__WRITTEN PROBLEM A__. Quote the playbook article from "- Measure and" to "part of onboarding?".

__PAGE__.
This is the million-dollar question. And the honest answer is: a document alone doesn't change behaviour. You can create the most beautiful playbook in the world, but if it's not embedded in daily practice, it's nothing more than an expensive coffee table book. And we have enough of those.
Fortunately, science offers clear guidance.
Self-determination theory: the engine of intrinsic motivation
Edward Deci and Richard Ryan demonstrated with their Self-Determination Theory (SDT) that sustainable behavioural change occurs when three basic psychological needs are met: autonomy, competence and relatedness. A playbook that only tells people what to do undermines autonomy. A playbook that invites people to translate the values in their own way to their own context strengthens it.
Gagné, Koestner and Zuckerman (2000) studied SDT specifically in the context of organisational change. Their finding: when employees received a clear rationale, freedom of choice in execution and acknowledgment of their feelings, acceptance increased significantly.
Nudging: the environment as silent ally
Richard Thaler and Cass Sunstein introduced with Nudge (2008) the idea that subtle adjustments in choice architecture can guide behaviour without restricting freedom. A playbook supported by nudges in the work environment is many times more effective than a playbook that exists in isolation.
Concretely: if your playbook says 'collaboration' is a core value, but the office layout consists of isolated cubicles, the space will always win over the document.
Seven levers to go from reading to living
- Make it part of onboarding - new employees don't learn culture from a booklet, but through a lived experience. Integrate the playbook into an onboarding trajectory of at least 90 days.
- Train leaders as culture carriers - if the manager doesn't live the playbook, nobody believes it. Research on behavioral integrity (Simons, 2002) shows that consistency between words and deeds directly correlates with trust and results.
- Integrate it into feedback conversations - link the behavioural principles from the playbook to performance reviews. Not as a punishment mechanism, but as a conversation topic: 'To what extent did you bring our value X to life this quarter?'
- Create rituals - a monthly 'culture moment' in team meetings, an annual 'playbook refresh' session, a weekly story from a colleague who brought a value to life in practice.
- Make it visually present - not as a poster on the wall (nobody sees it after week two), but as a living element in the physical and digital workplace.
- Reward desired behaviour - recognition is one of the most powerful nudges. Make it visible when someone embodies the culture, through internal communications, team celebrations or peer recognition programmes.
- Measure and discuss - use instruments like the Brand Experience Scan to measure whether the desired culture is truly felt. Discuss the results openly and honestly.
Is it part of onboarding?
Absolutely. And not as an attachment to the employment contract, but as the golden thread through the entire onboarding experience. The first 90 days of a new employee are the most formative moment in their relationship with the organisation. What people experience during that period largely determines their engagement, productivity and tenure.

__WRITTEN PROBLEM B__. Print the records from the line with "You are a GUI" through the end of the records, and leave the pictures out.

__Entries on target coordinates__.
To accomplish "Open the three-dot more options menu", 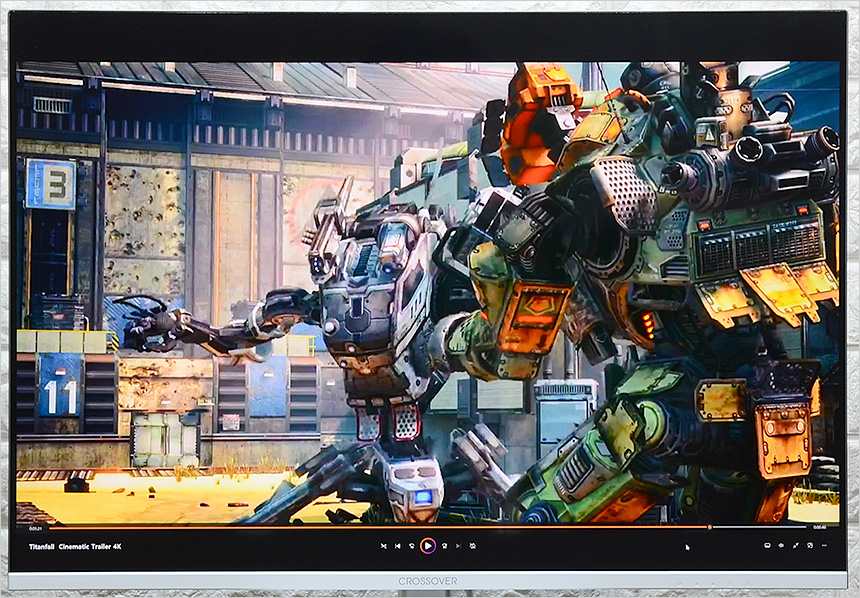I will tap(823, 546).
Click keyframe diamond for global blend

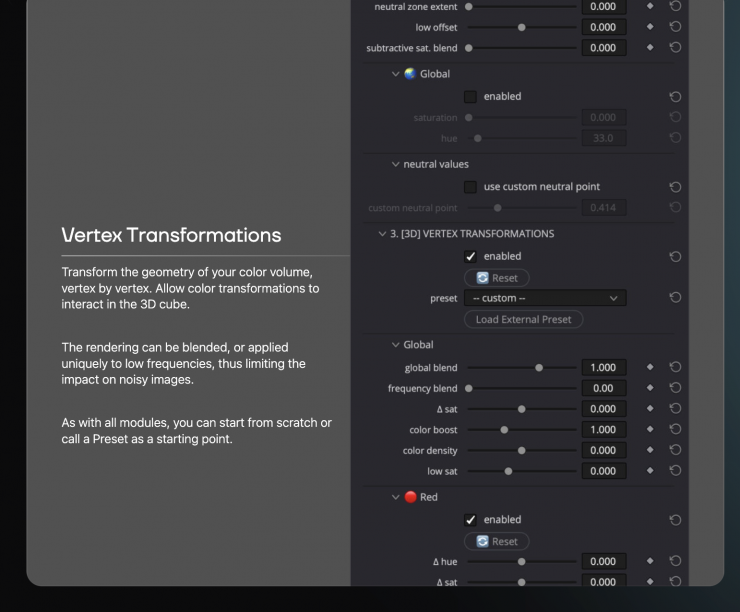pyautogui.click(x=650, y=368)
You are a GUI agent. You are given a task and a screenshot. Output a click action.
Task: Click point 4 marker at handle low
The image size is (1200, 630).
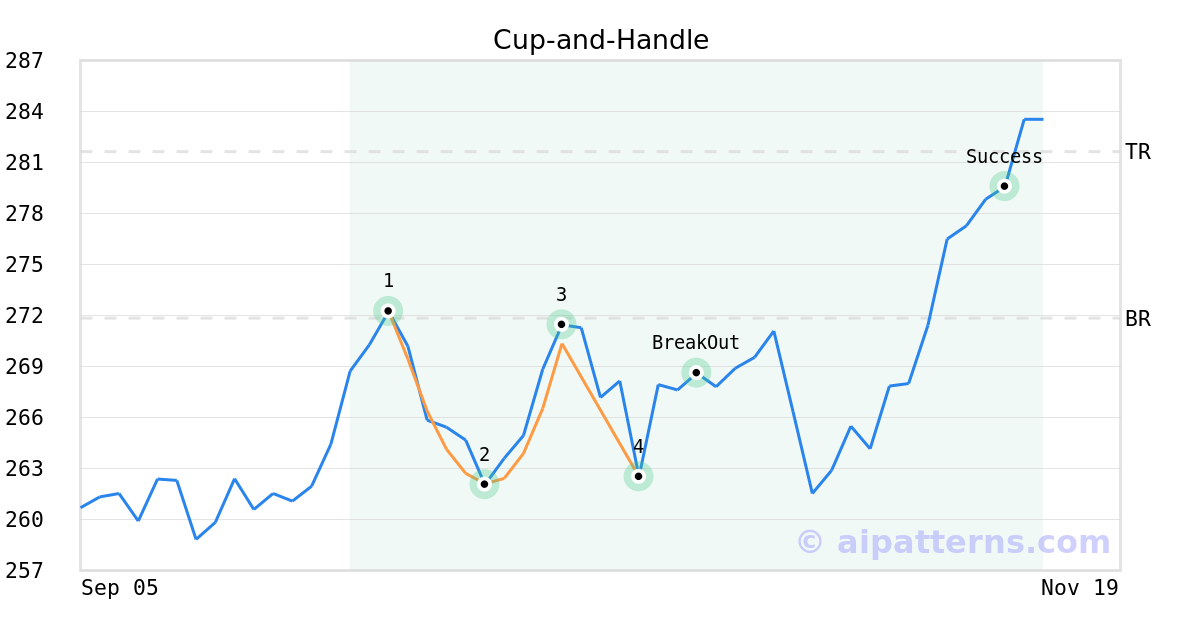tap(638, 476)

__EXERCISE ANSWER A__.
- Measure and discuss - use instruments like the Brand Experience Scan to measure whether the desired culture is truly felt. Discuss the results openly and honestly.
Is it part of onboarding?

__EXERCISE ANSWER B__.
You are a GUI agent. You are given a task and a screenshot. Output a click action.
Task: Click point 4 marker at handle low
The image size is (1200, 630).
tap(638, 476)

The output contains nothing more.